Figure 7. Excessive PIP Substrates of PTPMT1 Decrease Aerobic Metabolism by Enhancing UCP2 Activity

(A and B) PI(3,5)P₂, PI5P, and PI(3,4)P₂ (di-C₁₆) (20 μM) were delivered (shuttled) into purified WT LSK cells using Shuttle PIP kits (Echelon Biosciences, Inc.). Cells were assessed for OCR. A representative figure is shown in (A) and statistical data are shown in (B). **p < 0.01. (C) Representative current-voltage characteristics of UCP2-containing membranes measured in the presence of PI(3,5)P₂, arachidonic acid (AA), or both.
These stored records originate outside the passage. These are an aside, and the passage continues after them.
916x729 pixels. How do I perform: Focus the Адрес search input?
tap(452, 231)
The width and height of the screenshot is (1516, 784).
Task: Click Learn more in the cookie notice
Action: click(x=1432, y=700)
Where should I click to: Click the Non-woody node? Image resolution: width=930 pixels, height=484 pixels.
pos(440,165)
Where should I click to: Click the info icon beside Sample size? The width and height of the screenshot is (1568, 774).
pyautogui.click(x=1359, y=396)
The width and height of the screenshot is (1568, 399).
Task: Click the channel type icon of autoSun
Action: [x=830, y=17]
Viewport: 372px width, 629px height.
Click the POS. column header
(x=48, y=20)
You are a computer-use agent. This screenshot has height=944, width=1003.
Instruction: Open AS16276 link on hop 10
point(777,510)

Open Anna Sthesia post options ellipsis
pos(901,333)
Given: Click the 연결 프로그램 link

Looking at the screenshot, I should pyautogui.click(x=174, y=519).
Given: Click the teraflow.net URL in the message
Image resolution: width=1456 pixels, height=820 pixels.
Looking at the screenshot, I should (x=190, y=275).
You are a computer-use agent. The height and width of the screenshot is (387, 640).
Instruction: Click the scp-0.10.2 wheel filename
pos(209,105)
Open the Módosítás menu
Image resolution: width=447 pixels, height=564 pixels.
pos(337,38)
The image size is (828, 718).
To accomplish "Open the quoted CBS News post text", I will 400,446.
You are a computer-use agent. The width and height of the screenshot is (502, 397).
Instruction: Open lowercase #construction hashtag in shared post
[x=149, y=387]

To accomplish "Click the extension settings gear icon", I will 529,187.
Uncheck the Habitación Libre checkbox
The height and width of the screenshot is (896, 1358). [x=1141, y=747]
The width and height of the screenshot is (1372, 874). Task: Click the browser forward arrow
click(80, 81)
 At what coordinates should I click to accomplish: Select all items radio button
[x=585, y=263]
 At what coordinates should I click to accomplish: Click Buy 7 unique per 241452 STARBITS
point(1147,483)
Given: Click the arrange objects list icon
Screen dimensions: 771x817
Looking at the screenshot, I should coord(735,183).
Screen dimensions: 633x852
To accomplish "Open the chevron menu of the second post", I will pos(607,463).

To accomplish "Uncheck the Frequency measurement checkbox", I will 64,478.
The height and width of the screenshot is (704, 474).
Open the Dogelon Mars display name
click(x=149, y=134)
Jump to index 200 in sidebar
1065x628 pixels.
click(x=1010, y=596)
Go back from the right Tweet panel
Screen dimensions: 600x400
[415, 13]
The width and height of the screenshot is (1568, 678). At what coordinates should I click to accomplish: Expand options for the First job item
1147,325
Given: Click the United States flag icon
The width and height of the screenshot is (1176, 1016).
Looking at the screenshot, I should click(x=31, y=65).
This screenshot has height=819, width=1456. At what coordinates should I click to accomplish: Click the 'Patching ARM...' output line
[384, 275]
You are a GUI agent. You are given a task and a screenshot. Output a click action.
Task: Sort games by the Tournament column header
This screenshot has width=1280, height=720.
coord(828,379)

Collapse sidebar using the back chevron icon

Bilayer lipid membranes were made from E. coli polar lipid (1.8 mg/ml), AA (15 mol%), and hUCP2 (5 μg/mg lipid). Buffer solution contained 50 mM Na₂S0₄, 10 mM TRIS, 10 mM MES, and 0.6 mM EGTA (pH = 7.35), T = 32°. (D) Comparison of membrane conductance in the absence or presence of PI(3,5)P₂, PI5P, or PI(3,4)P₂. All PIPs were added at 4 μM. Statistical data from three independent experiments are shown. (E) HSCs purified from PTPMT1^fl/fl/Mx1-Cre⁺ mice 4 weeks after pI-pC treatment were cultured in SCF (50 ng/ml), IL-3 (25 ng/ml), and IL-6 (20 ng/ml) containing medium in the presence of PIKfyve inhibitor (YM201636) or DMSO (vehicle) for 7 days, immunostained for Mac-1 and B220, and then analyzed by FACS. Statistical data from three independent experiments are shown. (F) Sorted HSCs were assessed by the CFU assay in the presence of PIKfyve inhibitor (1 μM) or DMSO. Twelve days later, colonies derived were counted and genotyped individually. Data shown are mean ± SD of three independent experiments. Data shown in (A), (B), and (D)–(F) are presented as mean ± SD.